- From: Chris Lilley <chris@w3.org>
- Date: Wed, 16 Apr 2003 00:10:43 +0200
- To: Tim Bray <tbray@textuality.com>
- CC: "Ian B. Jacobs" <ij@w3.org>, www-tag@w3.org
On Tuesday, April 15, 2003, 11:55:03 PM, Tim wrote: TB> Chris Lilley wrote: >> I would not like people to get the impression from reading these >> minutes that i am in favour of 'canonicalizing' IRIs by hexifying >> them. Like Martin says and like the IRI spec says, only do this as a >> last resort when using antiquated transport protocols. Better is to >> use whatever method (quoted-unreadable, base64, ncr, \u) the >> environment provides to preserve the original characters. TB> I think I agree, but that last sentence is potentially very misleading.
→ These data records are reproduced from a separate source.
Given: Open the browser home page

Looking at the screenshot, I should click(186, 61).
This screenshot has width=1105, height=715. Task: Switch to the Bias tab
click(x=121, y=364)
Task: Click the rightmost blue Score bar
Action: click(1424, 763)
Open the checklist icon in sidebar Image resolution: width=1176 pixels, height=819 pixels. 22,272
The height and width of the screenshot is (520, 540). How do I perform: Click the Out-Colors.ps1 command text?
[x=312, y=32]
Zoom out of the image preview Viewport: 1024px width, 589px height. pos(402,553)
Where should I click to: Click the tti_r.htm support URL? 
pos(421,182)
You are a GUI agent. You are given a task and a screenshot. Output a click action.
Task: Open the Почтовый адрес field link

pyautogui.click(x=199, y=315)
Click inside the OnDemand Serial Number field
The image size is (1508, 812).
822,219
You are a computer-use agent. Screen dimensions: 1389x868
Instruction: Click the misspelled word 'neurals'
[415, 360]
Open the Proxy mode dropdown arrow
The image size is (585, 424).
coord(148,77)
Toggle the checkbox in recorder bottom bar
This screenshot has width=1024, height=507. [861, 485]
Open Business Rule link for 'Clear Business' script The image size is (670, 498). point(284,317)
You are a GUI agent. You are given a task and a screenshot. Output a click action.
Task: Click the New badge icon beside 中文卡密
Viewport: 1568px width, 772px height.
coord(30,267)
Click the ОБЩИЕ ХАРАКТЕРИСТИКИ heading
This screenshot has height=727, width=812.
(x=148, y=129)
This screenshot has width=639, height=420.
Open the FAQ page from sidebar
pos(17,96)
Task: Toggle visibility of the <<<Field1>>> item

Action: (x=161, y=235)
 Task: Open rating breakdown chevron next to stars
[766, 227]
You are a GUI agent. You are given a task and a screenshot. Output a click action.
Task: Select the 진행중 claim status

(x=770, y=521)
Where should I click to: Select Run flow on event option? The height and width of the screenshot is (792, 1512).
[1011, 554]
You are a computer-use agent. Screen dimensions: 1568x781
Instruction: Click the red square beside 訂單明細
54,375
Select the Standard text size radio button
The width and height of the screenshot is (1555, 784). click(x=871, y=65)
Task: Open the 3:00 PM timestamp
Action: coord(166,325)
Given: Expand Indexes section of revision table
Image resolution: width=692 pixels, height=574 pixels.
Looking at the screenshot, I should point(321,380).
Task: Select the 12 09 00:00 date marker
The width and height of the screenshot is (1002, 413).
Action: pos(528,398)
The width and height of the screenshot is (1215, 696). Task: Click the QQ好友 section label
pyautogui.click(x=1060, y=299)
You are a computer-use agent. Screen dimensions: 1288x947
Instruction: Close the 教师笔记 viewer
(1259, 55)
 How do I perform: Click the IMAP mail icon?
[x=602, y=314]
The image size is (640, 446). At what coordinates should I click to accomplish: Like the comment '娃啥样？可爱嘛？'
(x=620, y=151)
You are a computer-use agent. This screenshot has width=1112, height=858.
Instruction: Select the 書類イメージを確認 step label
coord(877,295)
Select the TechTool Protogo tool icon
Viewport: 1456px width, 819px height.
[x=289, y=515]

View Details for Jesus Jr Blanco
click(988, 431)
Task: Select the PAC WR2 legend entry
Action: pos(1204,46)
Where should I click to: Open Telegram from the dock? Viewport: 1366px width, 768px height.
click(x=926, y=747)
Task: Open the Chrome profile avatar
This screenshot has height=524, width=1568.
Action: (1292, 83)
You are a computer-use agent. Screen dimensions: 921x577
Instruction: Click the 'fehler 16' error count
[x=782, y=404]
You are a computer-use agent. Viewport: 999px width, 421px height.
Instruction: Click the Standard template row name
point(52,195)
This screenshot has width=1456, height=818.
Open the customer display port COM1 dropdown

TB> If the IRI is embedded in an XML document, the IRI's Unicode TB> characters should appear in the infoset as themselves and *only* as TB> themselves unless they IRI/URI-special characters like '#' or '%', in TB> which case they should appear *only* as %-escapes. In the XML TB> instance, this may be accomplished by having them appear as themselves TB> (if you're using an encoding that supports them) or via NCRs. TB> In the XML context, other mechanisms such as \u or base64 should not be TB> used. Oh - yes, of course. I was just alluding to other environments having other ways to do the same thing. Using a method that your environment does not provide does not preserve the character, I agree. Although, if you are sending an XML file by email, using a protection of the transport (base64 transfer encoding) with the actual characters as themselves in the file is exactly the same as changing the XML so that all the non-ASCII characters are NCRs, except it preserves the readability on the other end so is in fact better. -- Chris mailto:chris@w3.org
Received on Tuesday, 15 April 2003 18:10:54 UTC